======== Extrait à lire ========

La « découverte » de la peinture, dans le sens de la « levée d’un voile », correspond pour moi à une conjonction de circonstances qui en sont tout aussi bien les causes que les conséquences.
Ainsi, à cette croisée, je changeai mes procédés d’autoportrait, à la même époque, je posais nue pour un cours de photographie pour gagner un peu d’argent et je lus le récit du désespoir de Frenhofer .

========

### Consigne de l'exercice
Pouvez-vous restituer mot pour mot le passage de l'extrait sur la découverte de la peinture situé entre « Ainsi, à cette » et « de Frenhofer . », ces deux bornes comprises ?

======== Données enregistrées ========

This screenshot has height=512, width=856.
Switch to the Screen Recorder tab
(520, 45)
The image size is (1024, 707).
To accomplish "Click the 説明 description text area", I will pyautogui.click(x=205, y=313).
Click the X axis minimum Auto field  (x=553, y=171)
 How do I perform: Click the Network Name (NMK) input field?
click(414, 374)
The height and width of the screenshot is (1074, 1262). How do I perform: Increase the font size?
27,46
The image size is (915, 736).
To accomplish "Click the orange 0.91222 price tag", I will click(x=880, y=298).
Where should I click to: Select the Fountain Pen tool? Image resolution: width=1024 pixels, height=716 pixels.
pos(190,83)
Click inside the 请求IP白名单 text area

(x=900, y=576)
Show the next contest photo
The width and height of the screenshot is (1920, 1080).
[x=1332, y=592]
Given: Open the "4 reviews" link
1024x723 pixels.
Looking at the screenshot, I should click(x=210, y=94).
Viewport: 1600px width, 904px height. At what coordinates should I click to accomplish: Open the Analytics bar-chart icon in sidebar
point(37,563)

========

### Résultat de l'exercice
Ainsi, à cette croisée, je changeai mes procédés d’autoportrait, à la même époque, je posais nue pour un cours de photographie pour gagner un peu d’argent et je lus le récit du désespoir de Frenhofer .